Sarasvati Veena, as the South Indian Veena is also known, is a string musical instrument. Historically, the development of this instrument is quite difficult to trace. However, it is quite possible that the Sarasvati Veena is a highly modified form of the Nanduruni which is seen even today in the south Indian state of Kerala. Traditionally, however, it is supposed that the Sarasvati Veena was the creation of the king Raghunath Nayak of Thanjavur (seventeenth century). The Sarasvati Veena is said to be the abode of divinity as the Veena Danda represents Lord Shiva, the strings Parvati, the dragon head Lord Vishnu, the bridge Goddess Lakshmi, the balancing gourd Lord Brahma and the connecting metal cone Goddess Saraswati.

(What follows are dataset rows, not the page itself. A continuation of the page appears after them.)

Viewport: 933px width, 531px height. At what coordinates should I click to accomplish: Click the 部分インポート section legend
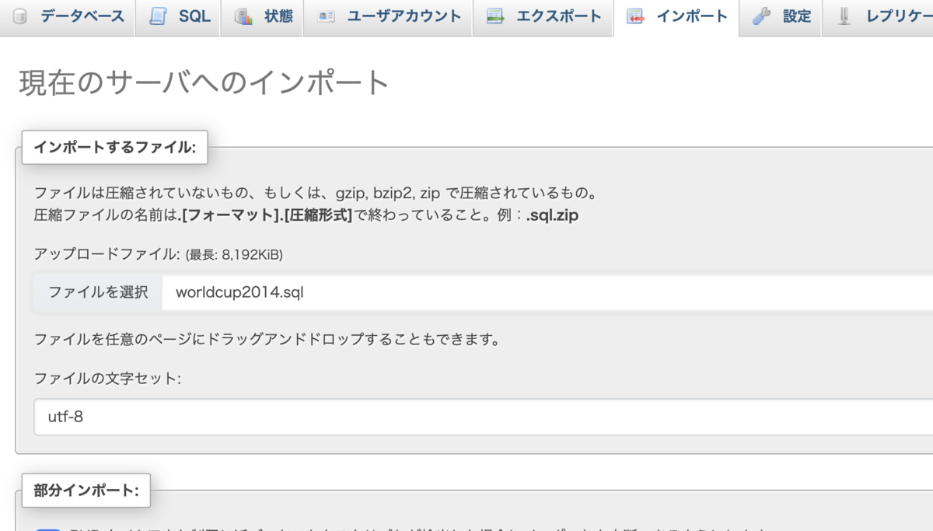pyautogui.click(x=86, y=491)
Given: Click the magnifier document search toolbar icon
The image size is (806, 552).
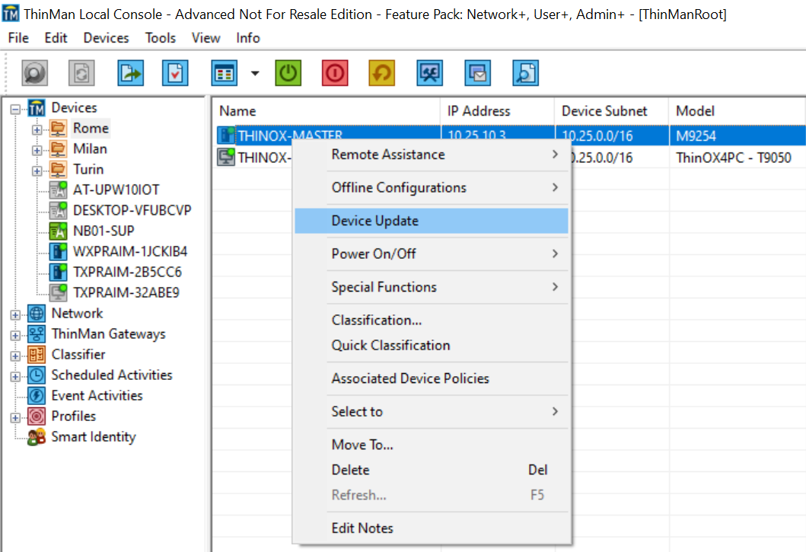Looking at the screenshot, I should (x=525, y=73).
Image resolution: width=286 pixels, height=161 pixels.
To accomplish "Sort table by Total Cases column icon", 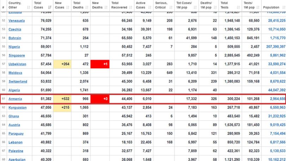I will [x=50, y=7].
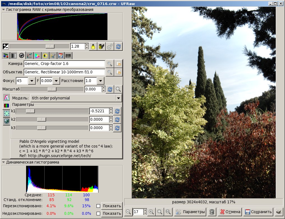Click the k2 parameter slider
The width and height of the screenshot is (285, 219).
[52, 119]
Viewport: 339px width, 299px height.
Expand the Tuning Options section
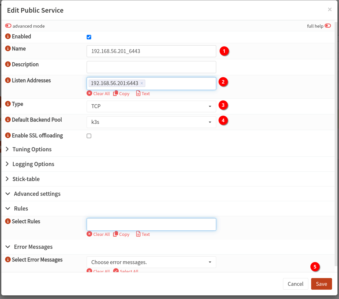32,149
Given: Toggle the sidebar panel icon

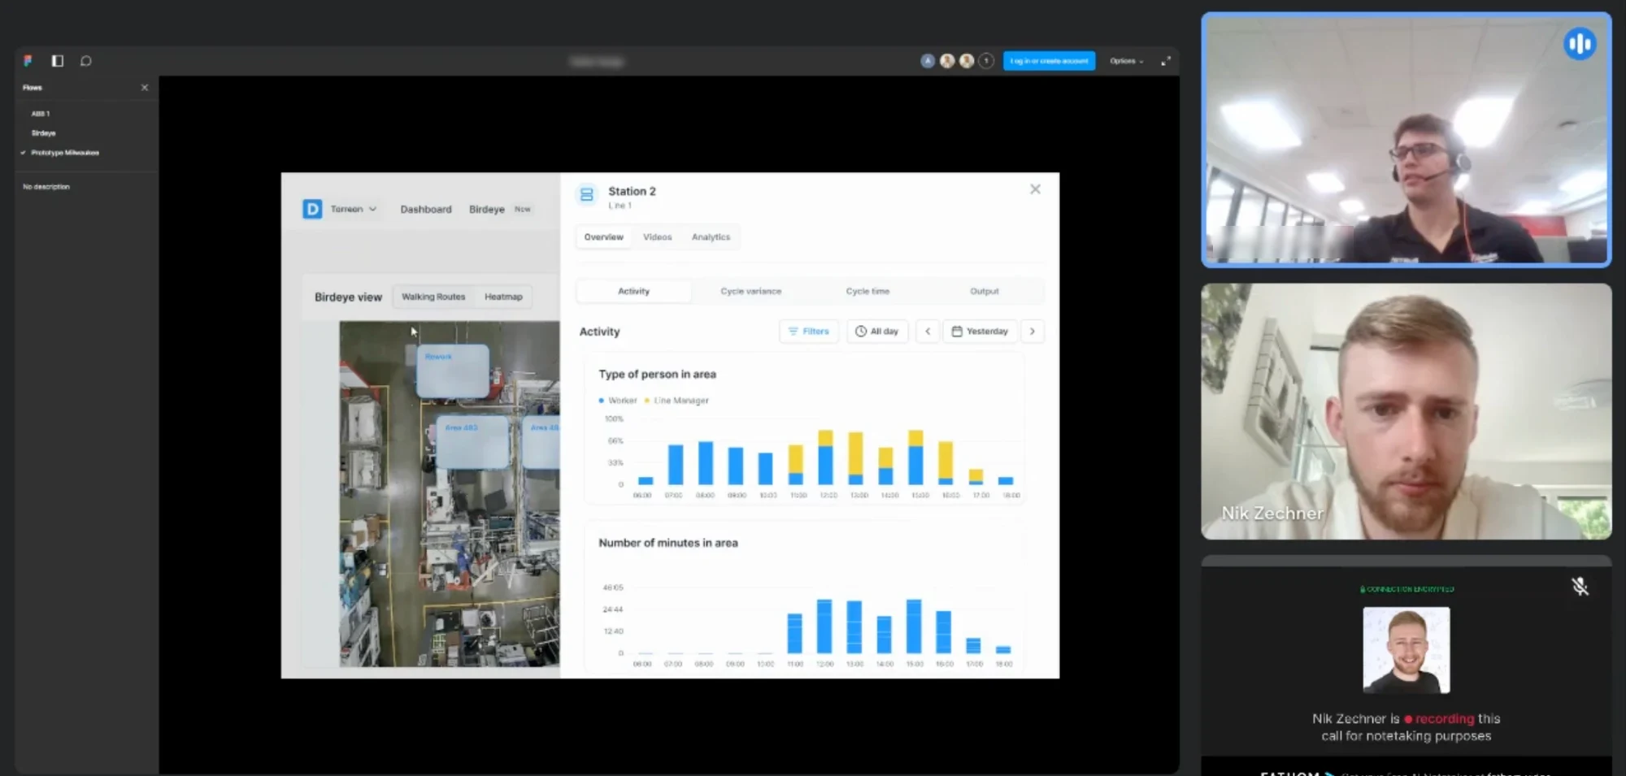Looking at the screenshot, I should [x=58, y=61].
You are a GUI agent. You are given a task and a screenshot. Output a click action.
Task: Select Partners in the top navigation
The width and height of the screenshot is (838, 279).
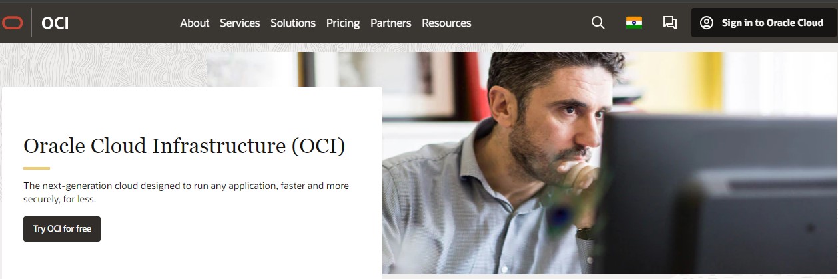coord(391,23)
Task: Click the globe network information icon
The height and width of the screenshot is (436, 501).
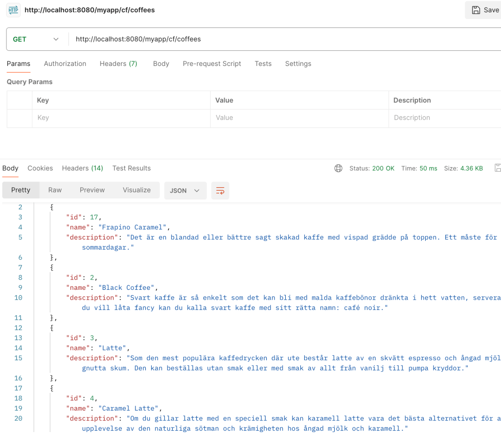Action: 338,168
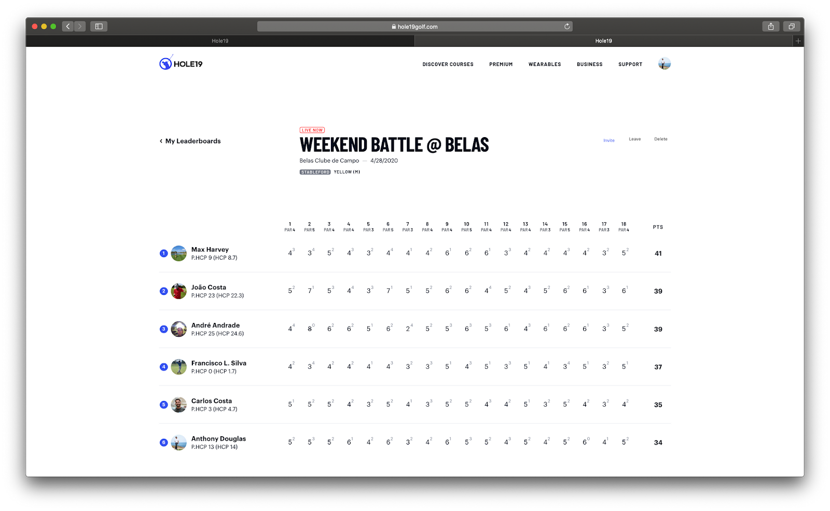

Structure of Sarasvati Veena
The instrument consists of a bowl, neck and the fingerboard. In Veenas of high quality all the three are scooped out of one log of wood, usually jackwood, and hence known as Ekanda Veena. But in ordinary lutes, they are separately made and joined. The fingerboard (Dandi) is long like a shallow gutter, with a curved bottom. The bowl (Kudam), the neck and the Dandi are all covered with a flat wood. The covering on the resonator usually has two sound holes. The wooden bridge (Kudirai, meaning a horse), which is wide and covered on the top with a thin lamina of brass, stands at the centre of the Kudam. Besides this main bridge and attached to it there is also an auxiliary metallic one onto a side. Four strings, tuned to Sa, Pa, Sa, Pa pass over the principal bridge; one end of each string is fixed to a thick wire of steel, called the Langar, which in its turn is attached to a metallic frame at the end of the bowl. The other end of the string passes over a ledge onto a peg. Over the auxiliary bridge run three strings, the Sarani, tuned to Sa, Pa. Sa1. These also have Langars and are stretched from the lower end of the bowl to special pegs at the side.
Playing of Sarasvati Veena
While gross tuning is done by turning the pegs, finer tuning is achieved by moving up or down a small metal coil on the Langar. It is only on the four main strings that melody is played, the right fore and middle fingers being used for plucking and the left fingers for pressing the strings against the frets. The Sarani strings, flicked by the right little finger give the drone and the Tala. There is a special way of fixing the frets which, unlike in the Sitar and the Rudra Veena are neither concave nor sharp edged. They are straight, fairly flat and wide. Further they are embedded in a layer of wax applied to two ledges on the fingerboard, so that they stand out fairly high. The Dandi itself ends in a peg box which culminates in an animal head, the Yali; there is an additional gourd resonator below the Dandi at this end. In current practice, the Veena is held almost horizontally, the main resonator resting on the ground and the gourd on the thigh.